For one reason and another this PC/Workstation (what is the difference?)
boots in legacy mode. It was something to do with the SS usb port not booting the installer in EFI mode.
I forget exactly.
Anyway, it's a niggle that it is legacy mode and changing a working system seems a palaver. As I have the /home stuff all being/copied onto another disk I thought I'd reinstall and try to get it tidy.


Why do you think legacy mode is untidy?

I had previously installed Ubuntu on this disk,
after installing Bookworm the Ubuntu EFI option in the BIOS was still there. I removed it in the BIOS menu.

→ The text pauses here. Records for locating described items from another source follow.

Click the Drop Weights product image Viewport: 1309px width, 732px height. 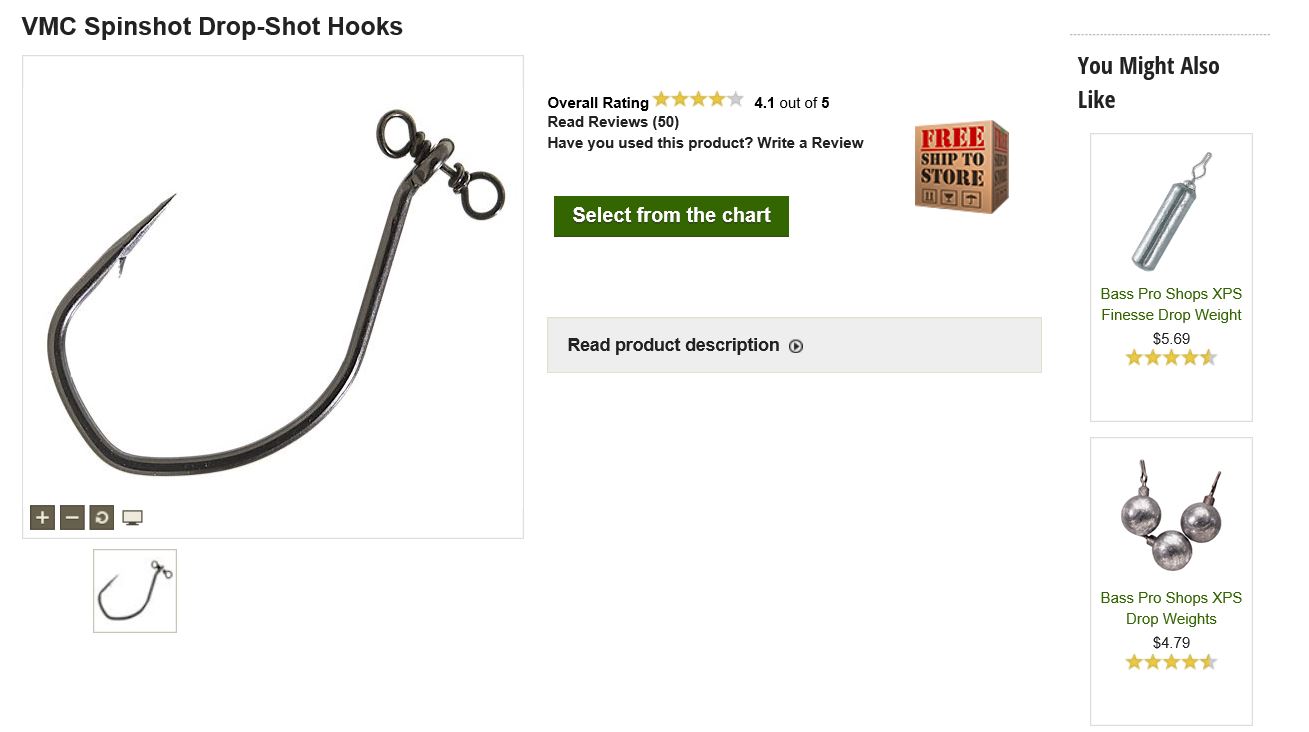point(1171,515)
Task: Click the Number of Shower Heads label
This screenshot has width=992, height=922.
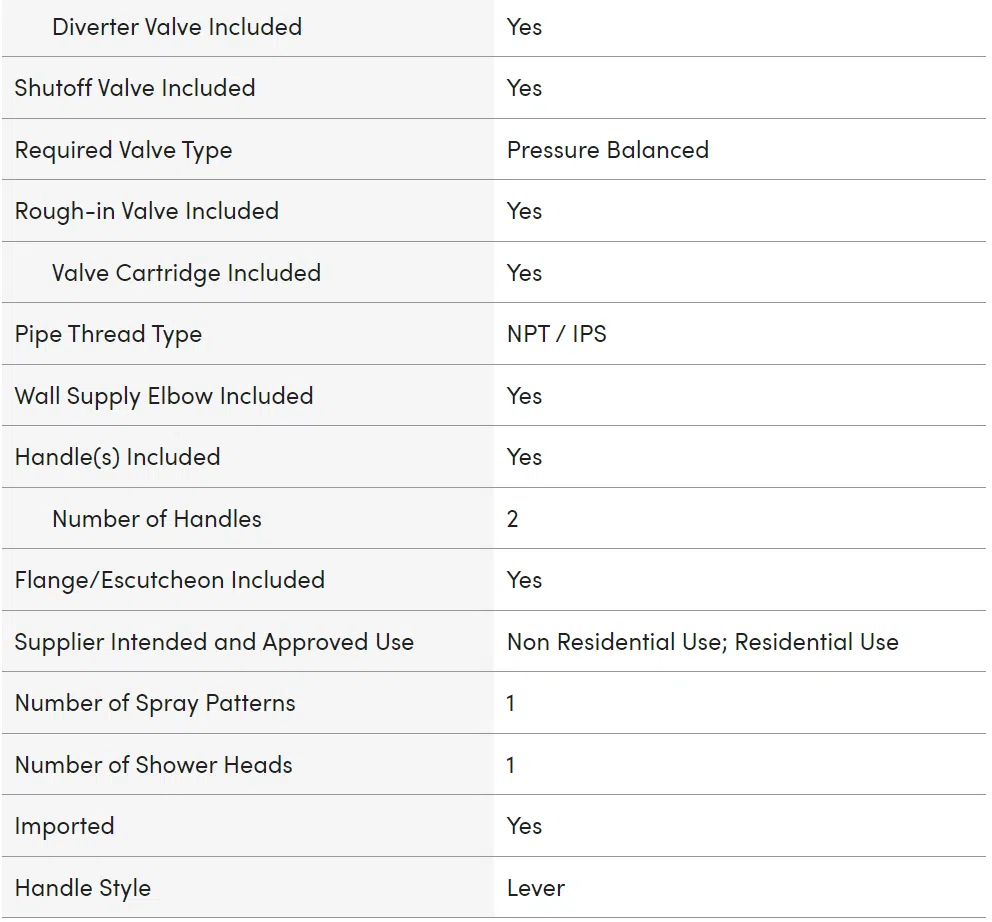Action: (x=154, y=765)
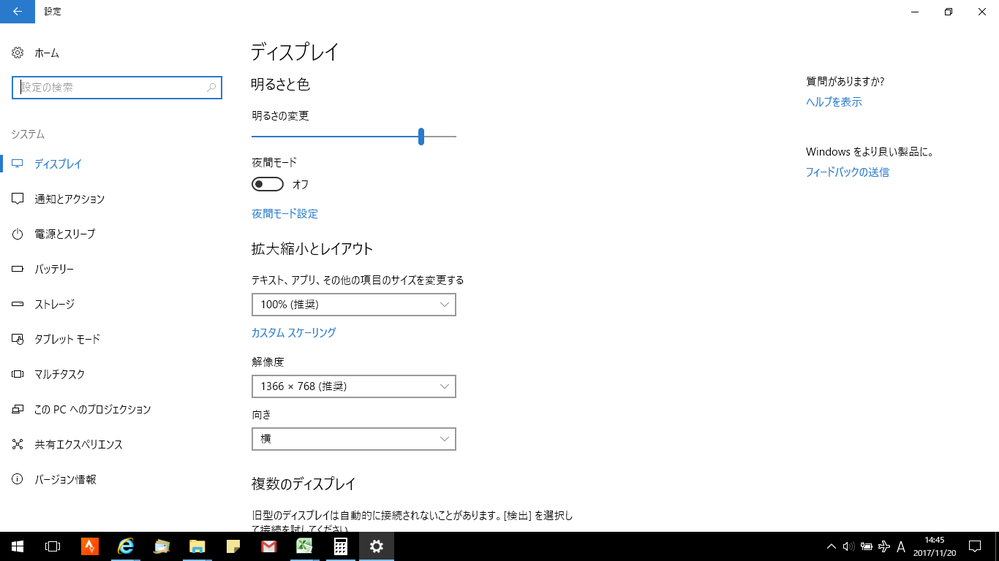Image resolution: width=999 pixels, height=561 pixels.
Task: Click ヘルプを表示 link
Action: (833, 102)
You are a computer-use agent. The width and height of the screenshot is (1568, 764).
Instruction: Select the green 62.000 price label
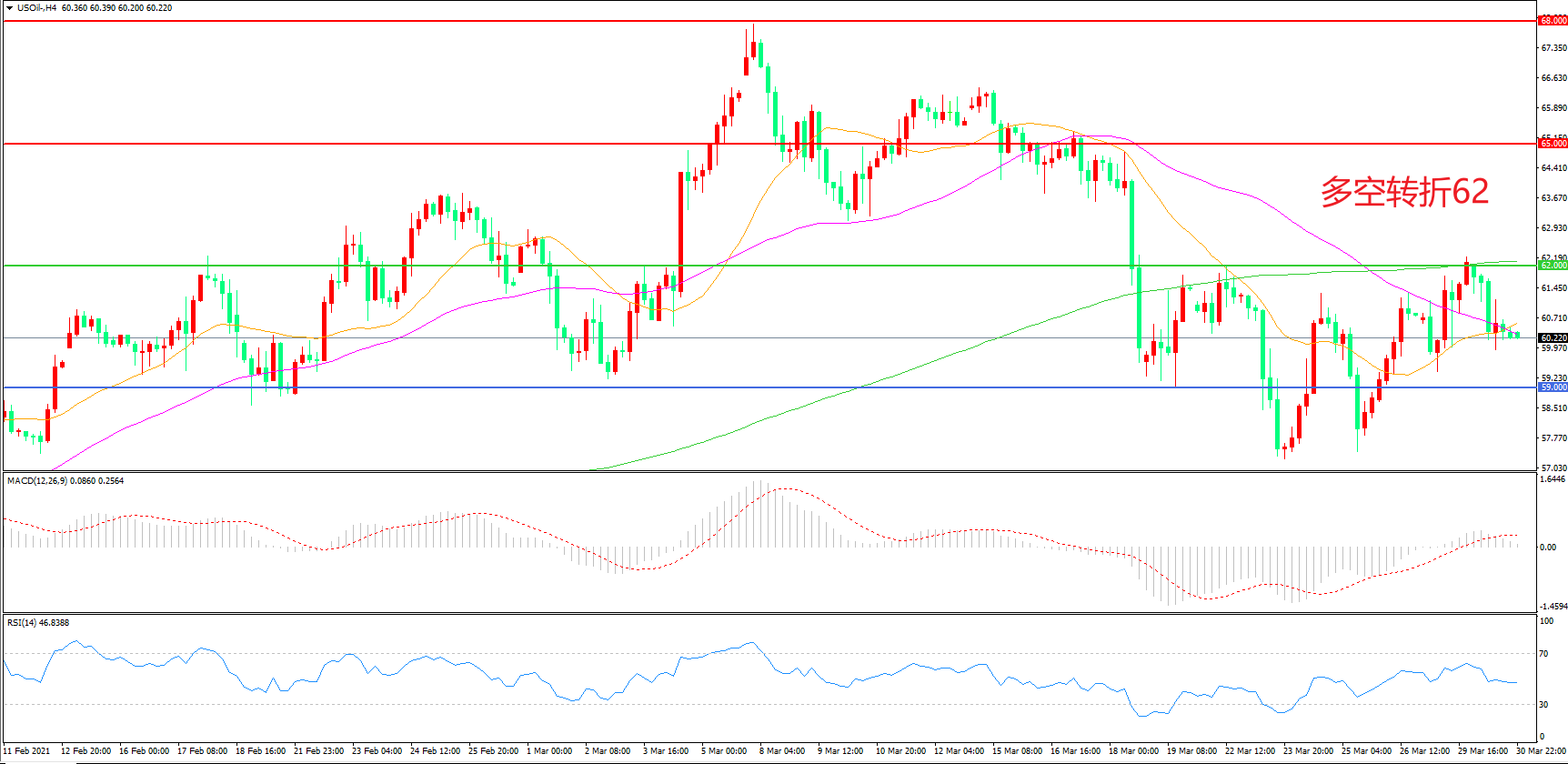[1553, 266]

https://en.wikipedia.org/wiki/Nonvolatile_BIOS_memory

https://en.wikipedia.org/wiki/UEFI#Booting


Removing obsolete UEFI NVRAM boot table entries is good housekeeping.


There was some message in the boot screen in legacy mode
"Alternate (partition?) corrupted using primary" or something.
It doesn't seem to have stopped anything working.

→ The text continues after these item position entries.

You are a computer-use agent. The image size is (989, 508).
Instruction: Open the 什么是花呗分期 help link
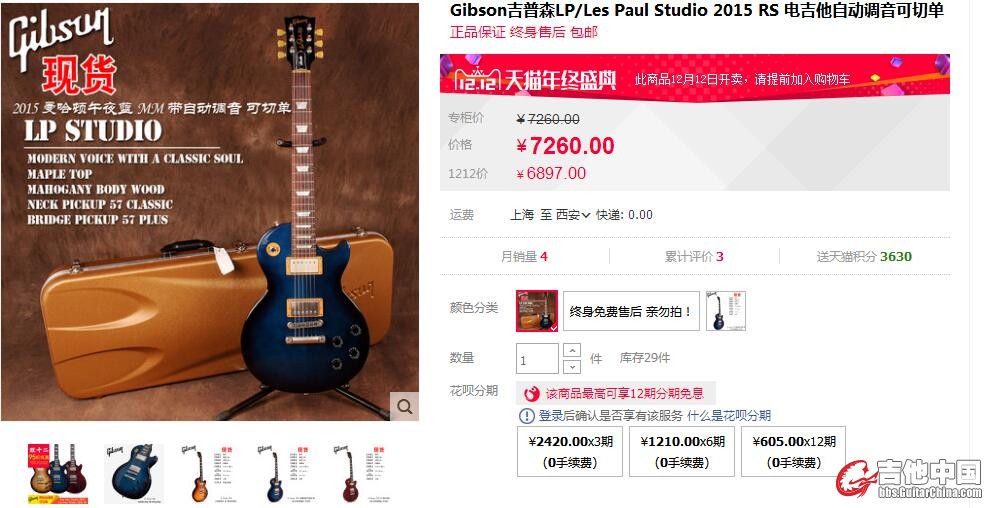[729, 415]
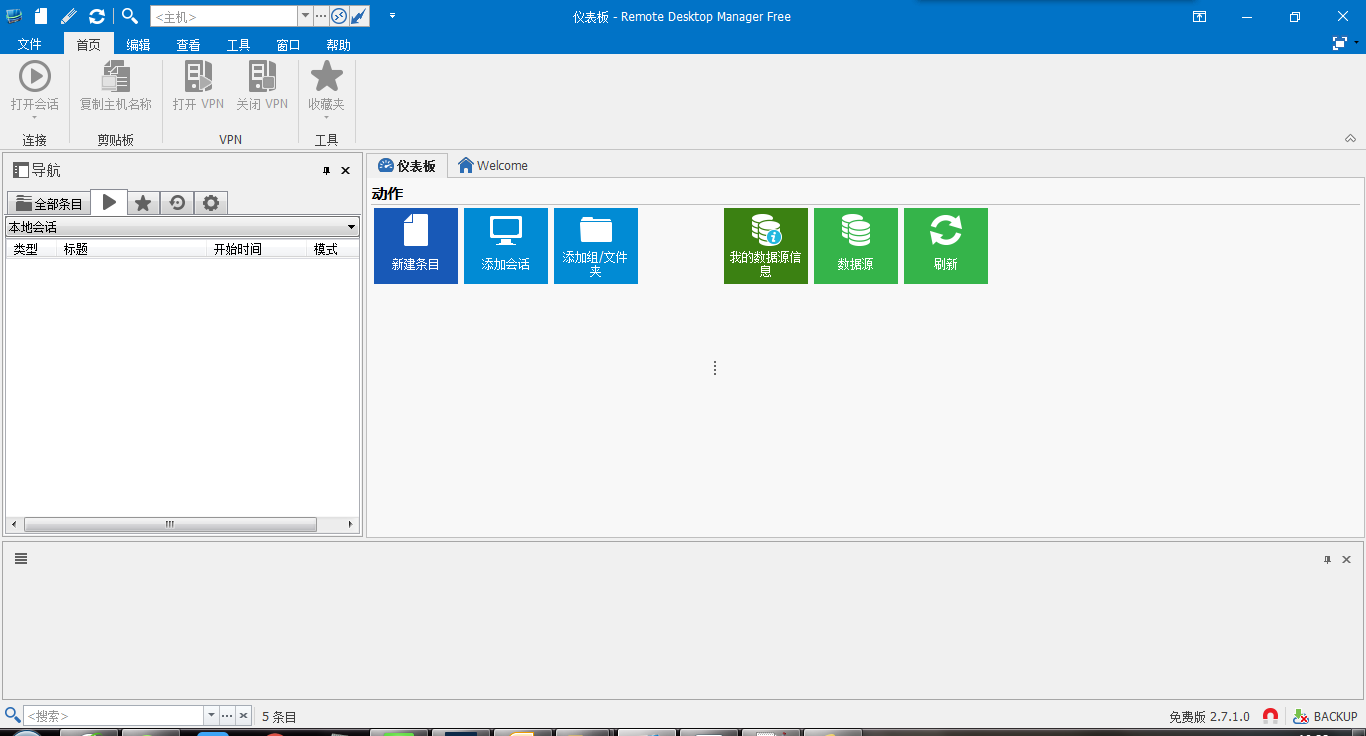This screenshot has height=736, width=1366.
Task: Click the 添加会话 action tile
Action: (x=505, y=245)
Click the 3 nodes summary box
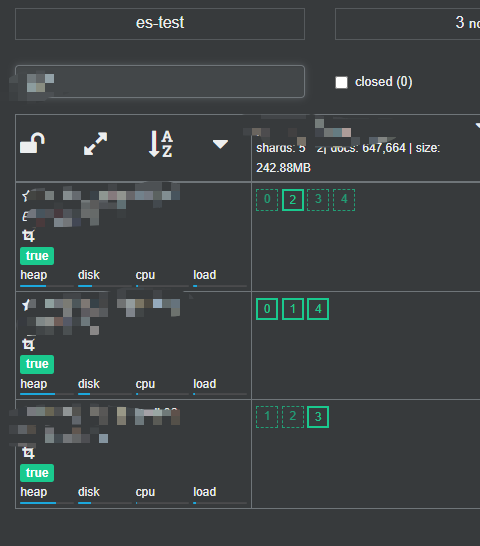The image size is (480, 546). [408, 24]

https://en.wikipedia.org/wiki/GUID_Partition_Table


Did you zero your drive prior to installing Debian? Perhaps there is a leftover GPT secondary partition table on disk. See below.


root@pumpkin:~# fdisk -l /dev/sda
Disk /dev/sda: 223.57 GiB, 240057409536 bytes, 468862128 sectors
Disk model: KINGSTON SA400S3
Units: sectors of 1 * 512 = 512 bytes
Sector size (logical/physical): 512 bytes / 512 bytes
I/O size (minimum/optimal): 512 bytes / 512 bytes
Disklabel type: dos
Disk identifier: 0x7899140a

Device     Boot     Start       End   Sectors   Size Id Type
/dev/sda1  *         2048 466862079 466860032 222.6G 83 Linux
/dev/sda2       466864126 468860927   1996802   975M  5 Extended
/dev/sda5       466864128 468860927   1996800   975M 82 Linux swap / Solaris
root@pumpkin:~#

boot is in /
Is sda2 something to do with EFI?


https://en.wikipedia.org/wiki/Master_boot_record

https://en.wikipedia.org/wiki/Extended_partition


sda1 is an MBR primary partition.

sda2 is an MBR extended partition.

sda5 is a partition within sda2.


Your disk has 468862128 sectors. A GPT secondary partition table should start 33 sectors before the end of the disk:

468862128 - 33 = 468862095

Run the following command to see if there is a GPT secondary partition table on your disk:

# dd bs=512 count=33 if=/dev/sda skip=468862095 | hexdump -C


I thought to try this virtualisation.

Why?

I thought maybe I could run a Windows program in a window on Debian desktop.


You have several choices:

https://wiki.debian.org/RunningWindowsPrograms


That said, running Windows directly on hardware is the KISS solution and should provide the best usage experience. Prices on used computers are very good right now.